Medtronic Slumps after Earnings Report

A drop in U.S. defibrillator sales sparks worries about the company's growth

Medtronic (MDT) has grown its profits and sales of medical instruments overall during recent months. But the performance has been rocky in the company's largest product line, implantable cardioverter defibrillators (ICDs), which monitor heartbeats and can shock a racing heart back to normal. On Feb. 21, after the release of Medtronic's results during the quarter ended Jan. 26, the stock dropped 4.6% to $52.02 on heavy volume of 23.6 million shares.

The Minneapolis company's revenue amounted to $3.048 billion during the third fiscal quarter, a 10% increase over same period last year. Net earnings were $710 million, or 61 cents per diluted share, representing an 11% increase year over year. "Third quarter financial results reflect the strength of Medtronic's business portfolio, which is diversified by product line and geography, as well as improved operating leverage," CEO Art Collins said in a press release Feb. 20.

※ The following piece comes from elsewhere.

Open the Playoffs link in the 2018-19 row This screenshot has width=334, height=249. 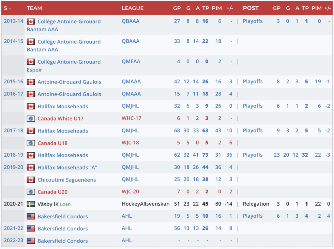pos(252,155)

It had looked bleak after an embarrassing string of quality-related recalls at Guidant Corp. (GDT) hit the ICD market last year [see BusinessWeek, 10/9/06, "Boston Scientific's Double Bypass"]. But then Wall Street cheered signs that the ICD market was stabilizing when Medtronic announced in late November that its ICD-related revenue grew 14% year-over-year during the second quarter and that it held 56% of worldwide ICD market share (see BusinessWeek.com, 11/21/06, "Medtronic: Investors Take Heart").

Now fate has turned on Medtronic again; its ICD revenue in the U.S. was $507 million during the January quarter, down 10% from the same quarter last year.

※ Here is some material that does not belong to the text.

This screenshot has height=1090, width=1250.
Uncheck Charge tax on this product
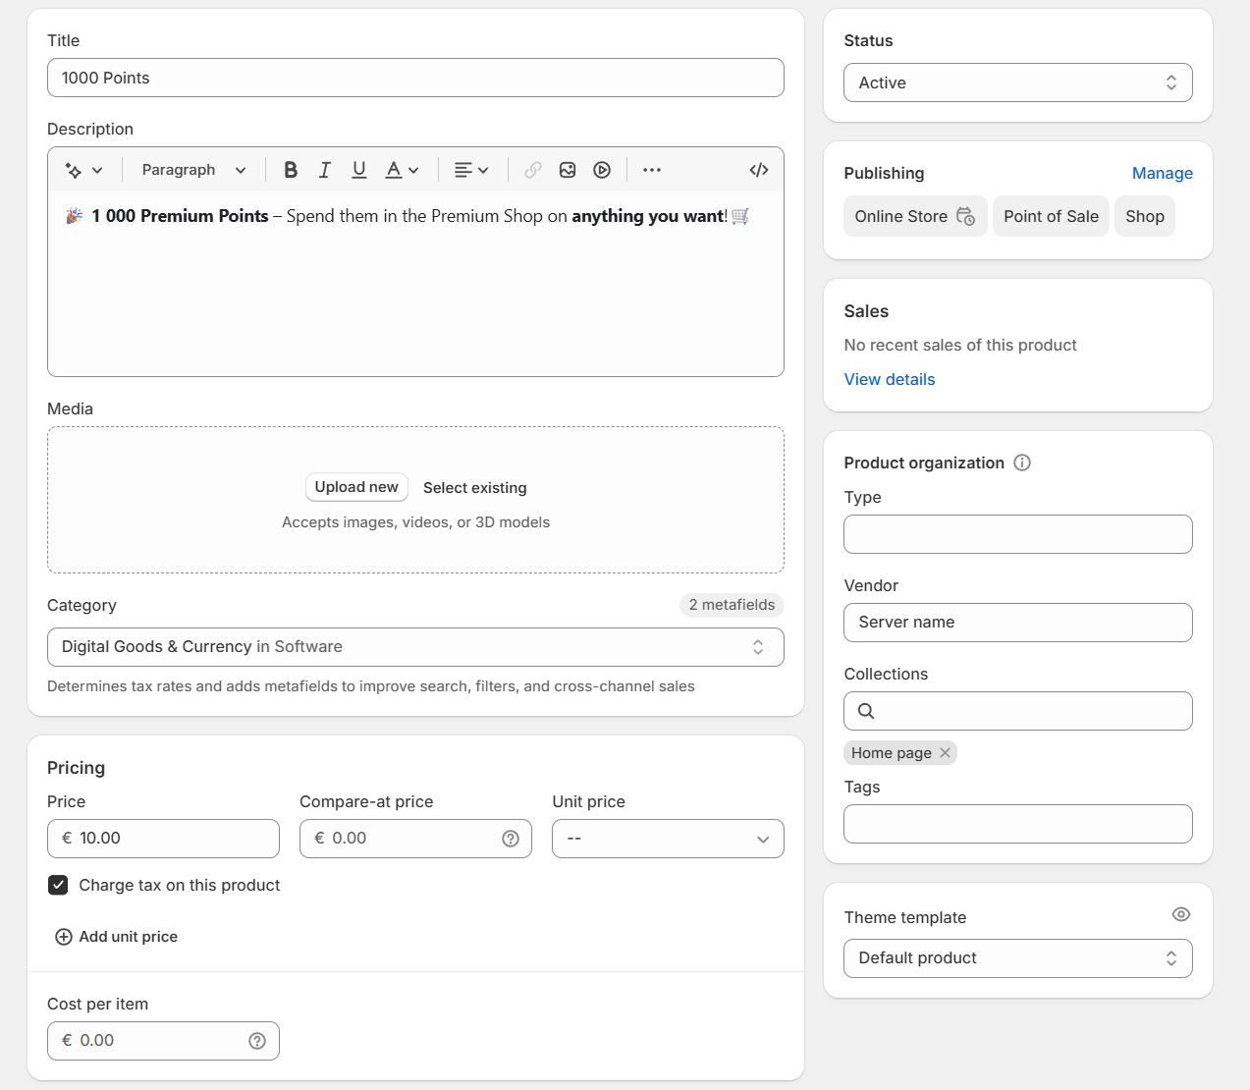[x=59, y=885]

"MDT beat our estimates in vascular, diabetes and cardiac surgery, and ICD sales overseas also impressed," Standard & Poor's Equity Research analyst Robert Gold said in a research note. "But we are concerned by the 10% drop in U.S. ICD sales, suggesting market share loss, and we think ICD competitive pricing pressures are rising." Gold downgraded the stock to buy from strong buy. (S&P, like BusinessWeek.com, is owned by The McGraw-Hill Companies.)

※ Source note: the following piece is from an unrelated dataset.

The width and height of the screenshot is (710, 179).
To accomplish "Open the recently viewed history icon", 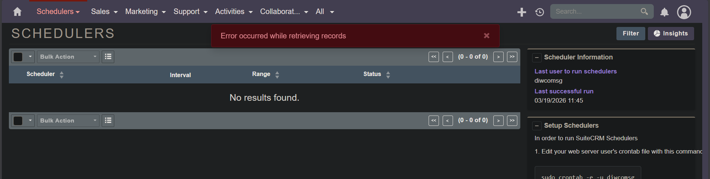I will click(540, 12).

Medtronic's rivals include companies like St. Jude Medical (STJ) and Baxter International (BAX). Also, Boston Scientific (BSX) shelled out $27 billion for Guidant in a deal that closed Apr. 21.

The game is far from over. Medtronics on Feb. 20 provided fiscal 2007 earnings per share (EPS) guidance of $2.34 to $2.38, raising the lower end of its previously stated range of $2.30 to $2.38 EPS. But the company also said fiscal 2007 revenue will range between $12.2 and $12.4 billion, which compares to previous guidance of $12.2 to $12.6 billion.

"As we move through the remainder of this fiscal year and enter fiscal year 2008, we expect to see good operating momentum and positive contributions from a number of new product launches inside and outside the United States,” Collins said in the press release.